_Given exercise_.
Reproduce the passage of the forum thread on the ESO teleport gather script that follows, starting at "2. Put the _TeleportGatherHack.lua_" and ending at "you see it.".

# Forum > MMO > Elder Scrolls Online > Elder Scrolls Online Bots and Programs > [Hack] ESO Framework - Teleport Gather Hack

## corererr

Features: 

 autoloot retrieve dead character dont teleport to nodes where other players are choose what to gather gather Teleport normal Teleport
What does it do and how to use:

You can port to the next node and gather it automatically.
At the moment it works only if your elder scrolls window is focused.
He will check for a dead character every minute and if you are dead he will resurrect you.

Pricing:

Donate any amount of money if you like my work. But you dont have to.

I will constantly update and add new stuff to it.
Add me in Skype to get the latest information or if you need help: samantthhaa.asd

How to get it?

( 1. )

2. Contact me in Skype with your ownedcore Username; (You dont have to donate, but if you have just tell me your paypal address, too, please.)

3. I will send you the files.


How to install it?

1. Install the ESO Framework from here

2. Put the _TeleportGatherHack.lua_ file from my Lua folder into the Lua folder from the ESO Framework.

3. Start Game inject Framework and load the Script. Its pretty self-explained when you see it.

4. Activate: Teleport Gather, autoloot and the nodes you want to gather.

5. Start my tool and grab some popcorn to watch.

6. Profit.

----------


## kevino02

cant see any script or download so ;=)?

----------


## tsincaat

> cant see any script or download so ;=)?


so I guess you won't be using it then.

----------


## corererr

I have edited my post to make clear where to click to get the file.

----------


## ANOM

Anyone worked out if you can just 'hide' the GUI. /quit closes it then another instance will not open again with the same ESO Client

----------


## corererr

Why not press F12 to hide?

----------


## lostsk8r

Great work

----------


## ANOM

Thats perfect thank you Corererr

----------


## HI5

Awesome work, +10 rep




> Full *automatic* gather teleport hack will come at the next weekend. But it will be only released to a few people.


+1 rep as a bribe *wink* *wink*

----------


## Santos.

Works great, can you help me how to make it so I'll only port to Jute?

----------


## gsavage

+3 Rep.. Great Script

----------


## Tum

+rep. Great script

----------


## betterfuture

Really fantastic script, bravo

----------


## Atross

Does still work with the new update ?

----------


## betterfuture

> Does still work with the new update ?


Nope they fixed it

----------


## JuJuBoSc

It still work.

_Provided material_.

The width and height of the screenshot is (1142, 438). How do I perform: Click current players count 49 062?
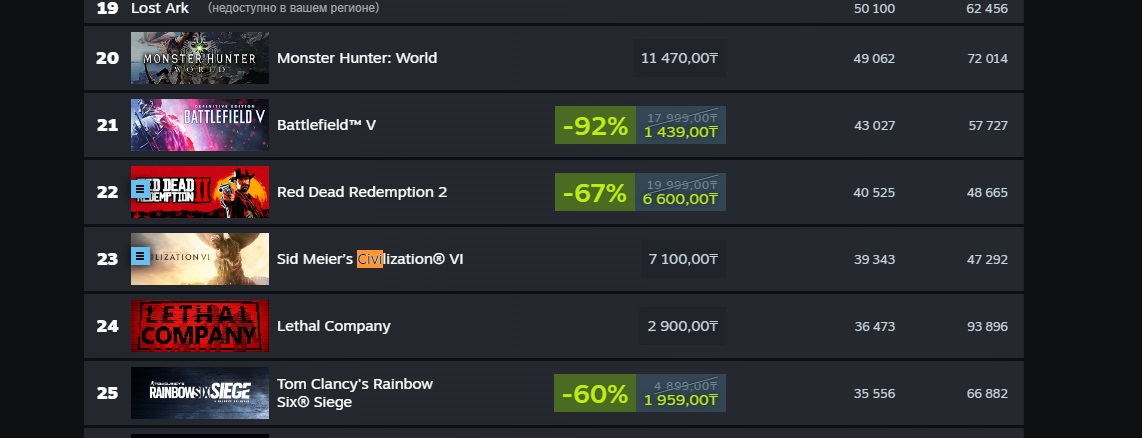click(x=874, y=58)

_Problem solution_.
2. Put the _TeleportGatherHack.lua_ file from my Lua folder into the Lua folder from the ESO Framework.

3. Start Game inject Framework and load the Script. Its pretty self-explained when you see it.